3. Impulse investing can be dangerous

It is perfectly legal to be moved by market events. However, while worrying when markets are falling is normal, it is the decisions made during these periods that can change success and failure.

One way to support sound investment decisions is to understand the basics of behavioral economics. By recognizing behaviors such as binding, confirmation bias, and availability bias, investors can identify potential mistakes before they make them.

4. Make a plan and stick to it

Carefully developing and adhering to an investment plan is another way to avoid short-term decisions, especially when markets are falling. The plan must take into account many factors, such as risk tolerance and short-term and long-term goals.

When we experience such episodes of instability, it is easy to respond by focusing on the short term. But in such an environment, the right decision is to adapt your investment horizon and see the long term.

5. The issue of diversification

A diversified portfolio does not guarantee a return or a guarantee that the value of the investment will not decrease. On the other hand, it reduces the risk. By dividing their investments into different asset classes, investors can limit the impact of volatility in their portfolios. In general, the results will not reach the individual highs of each investment, but they will also not fall as much as their lows.

For investors who want to avoid some stress during recessions, diversification can help reduce volatility.

6. Bonds can provide a certain balance

Although stocks are important components of a diversified portfolio, bonds can be an important counterweight. Because they are rather weakly correlated with the stock market, they tend to move in the opposite direction to the latter.

Qualitative stocks have shown their resilience, despite the difficult context

Moreover, low-correlated equity bonds can mitigate equity losses in the overall portfolio. Funds that offer such diversification can help create long-term portfolios, and well-chosen bond funds that have demonstrated their ability to generate positive results in a variety of market conditions.

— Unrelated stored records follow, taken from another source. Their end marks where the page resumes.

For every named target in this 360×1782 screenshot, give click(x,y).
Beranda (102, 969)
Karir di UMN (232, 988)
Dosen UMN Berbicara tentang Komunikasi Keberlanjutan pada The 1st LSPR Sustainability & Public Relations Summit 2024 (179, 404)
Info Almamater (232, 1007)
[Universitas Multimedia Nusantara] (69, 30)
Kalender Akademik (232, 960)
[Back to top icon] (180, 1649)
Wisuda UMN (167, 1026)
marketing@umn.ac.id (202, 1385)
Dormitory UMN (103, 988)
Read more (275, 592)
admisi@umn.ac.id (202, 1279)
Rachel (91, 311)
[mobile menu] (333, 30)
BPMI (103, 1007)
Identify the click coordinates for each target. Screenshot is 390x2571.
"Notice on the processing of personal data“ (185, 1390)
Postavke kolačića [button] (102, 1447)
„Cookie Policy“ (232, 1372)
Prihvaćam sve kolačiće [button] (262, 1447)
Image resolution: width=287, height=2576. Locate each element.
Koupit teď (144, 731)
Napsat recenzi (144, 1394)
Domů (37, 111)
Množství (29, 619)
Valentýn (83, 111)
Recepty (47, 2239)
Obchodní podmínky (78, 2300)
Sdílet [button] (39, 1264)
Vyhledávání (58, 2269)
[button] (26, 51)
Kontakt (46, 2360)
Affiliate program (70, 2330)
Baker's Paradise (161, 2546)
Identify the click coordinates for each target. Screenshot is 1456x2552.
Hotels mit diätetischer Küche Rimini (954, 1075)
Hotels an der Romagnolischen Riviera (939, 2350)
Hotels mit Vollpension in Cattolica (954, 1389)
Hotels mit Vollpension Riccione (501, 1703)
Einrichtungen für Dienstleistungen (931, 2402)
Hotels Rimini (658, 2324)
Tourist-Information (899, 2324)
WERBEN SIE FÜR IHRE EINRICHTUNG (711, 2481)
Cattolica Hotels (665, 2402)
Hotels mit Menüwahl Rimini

Although bonds may not meet the growth potential of stocks, they have often shown resilience during previous stock market adjustments. For example, US underlying bonds have risen by at least 12% in four of the last five adjustments.

7. The market seeks to reward long-term investors

Is it reasonable to expect results of 30% per year? Of course not. Similarly, the decline in stock prices in recent weeks should not be seen as the beginning of a long-term trend. According to behavioral finance, recent events disproportionately affect our perceptions and our decisions.

It is always important to maintain a long-term perspective, especially when markets are falling. Although stocks rise and fall in the short term, they tend to reward investors for longer periods of time. Thus, during all 10-year periods from 1937 to 2021, the S&P 500 index generated an average annual return of 10.57% (including bearish phases).

During periods of market instability, it is natural to increase emotions. However, investors who manage to keep a cool head, ignore the news and stay abreast of the long term are better prepared to develop a smart investment strategy.